• [Aim]
Report every line of the entries below that contains the string "resolution".

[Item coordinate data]
○ ○ ○ ○ ○

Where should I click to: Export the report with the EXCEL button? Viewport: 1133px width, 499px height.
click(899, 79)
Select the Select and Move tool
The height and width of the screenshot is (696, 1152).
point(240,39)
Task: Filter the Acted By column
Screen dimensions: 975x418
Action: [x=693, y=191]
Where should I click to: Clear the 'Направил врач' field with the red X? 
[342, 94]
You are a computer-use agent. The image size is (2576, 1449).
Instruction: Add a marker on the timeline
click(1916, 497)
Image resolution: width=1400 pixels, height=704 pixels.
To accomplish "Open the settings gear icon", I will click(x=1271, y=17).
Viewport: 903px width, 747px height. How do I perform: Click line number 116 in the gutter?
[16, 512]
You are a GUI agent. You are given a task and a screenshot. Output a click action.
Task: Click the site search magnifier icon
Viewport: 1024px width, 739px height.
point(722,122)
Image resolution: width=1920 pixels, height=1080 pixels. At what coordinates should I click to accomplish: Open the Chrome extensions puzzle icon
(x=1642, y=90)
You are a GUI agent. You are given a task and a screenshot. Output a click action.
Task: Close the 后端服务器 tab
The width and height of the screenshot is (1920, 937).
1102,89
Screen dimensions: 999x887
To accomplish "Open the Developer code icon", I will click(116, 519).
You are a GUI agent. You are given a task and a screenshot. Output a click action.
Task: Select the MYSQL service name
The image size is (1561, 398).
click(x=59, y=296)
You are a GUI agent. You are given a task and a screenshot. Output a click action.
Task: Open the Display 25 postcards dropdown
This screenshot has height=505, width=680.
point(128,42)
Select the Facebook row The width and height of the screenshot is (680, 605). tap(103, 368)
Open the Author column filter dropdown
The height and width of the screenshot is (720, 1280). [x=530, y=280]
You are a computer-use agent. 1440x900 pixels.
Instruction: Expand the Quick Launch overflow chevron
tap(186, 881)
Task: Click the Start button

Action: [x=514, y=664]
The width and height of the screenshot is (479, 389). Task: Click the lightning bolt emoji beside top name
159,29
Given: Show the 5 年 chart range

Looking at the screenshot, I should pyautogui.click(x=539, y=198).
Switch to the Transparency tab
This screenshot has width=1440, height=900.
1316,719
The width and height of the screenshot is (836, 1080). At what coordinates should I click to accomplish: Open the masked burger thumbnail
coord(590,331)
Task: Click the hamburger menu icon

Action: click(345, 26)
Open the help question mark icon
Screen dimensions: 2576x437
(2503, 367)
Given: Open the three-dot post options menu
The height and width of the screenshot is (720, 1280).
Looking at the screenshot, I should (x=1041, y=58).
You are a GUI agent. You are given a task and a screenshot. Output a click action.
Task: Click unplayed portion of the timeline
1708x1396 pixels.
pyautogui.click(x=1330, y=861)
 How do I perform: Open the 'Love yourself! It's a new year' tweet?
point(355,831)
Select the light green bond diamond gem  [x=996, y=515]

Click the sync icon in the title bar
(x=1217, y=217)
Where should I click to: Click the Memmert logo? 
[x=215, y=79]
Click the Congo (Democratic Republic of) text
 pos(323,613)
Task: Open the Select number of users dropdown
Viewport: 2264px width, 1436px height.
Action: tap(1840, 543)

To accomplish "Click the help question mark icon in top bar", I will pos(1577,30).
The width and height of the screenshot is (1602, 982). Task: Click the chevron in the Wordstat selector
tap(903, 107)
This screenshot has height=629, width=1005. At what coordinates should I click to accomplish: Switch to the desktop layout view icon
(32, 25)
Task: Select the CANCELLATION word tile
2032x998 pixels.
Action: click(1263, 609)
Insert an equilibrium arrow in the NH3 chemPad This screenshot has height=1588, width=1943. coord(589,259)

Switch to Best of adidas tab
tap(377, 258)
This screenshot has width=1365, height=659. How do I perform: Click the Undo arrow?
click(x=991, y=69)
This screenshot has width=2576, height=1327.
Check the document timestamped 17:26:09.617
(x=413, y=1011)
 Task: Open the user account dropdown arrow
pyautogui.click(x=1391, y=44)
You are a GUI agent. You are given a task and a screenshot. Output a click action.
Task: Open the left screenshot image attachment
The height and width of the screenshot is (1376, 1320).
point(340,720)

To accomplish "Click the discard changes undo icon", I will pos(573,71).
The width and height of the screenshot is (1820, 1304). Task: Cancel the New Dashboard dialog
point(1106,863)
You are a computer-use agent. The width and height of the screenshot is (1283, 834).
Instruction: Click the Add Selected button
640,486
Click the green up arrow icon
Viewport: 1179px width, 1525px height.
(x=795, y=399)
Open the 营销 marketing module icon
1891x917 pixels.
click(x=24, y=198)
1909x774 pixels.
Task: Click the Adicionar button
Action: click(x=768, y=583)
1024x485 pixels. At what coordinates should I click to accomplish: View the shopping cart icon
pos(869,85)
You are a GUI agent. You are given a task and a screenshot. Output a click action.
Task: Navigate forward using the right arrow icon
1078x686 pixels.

○ ○ ○ ○ ○

• [Written answer]
Image resolution: width=1400 pixels, height=704 pixels.
Image resolution: width=1920 pixels, height=1080 pixels. At what coordinates should I click to accomplish: Open the Chrome extensions puzzle icon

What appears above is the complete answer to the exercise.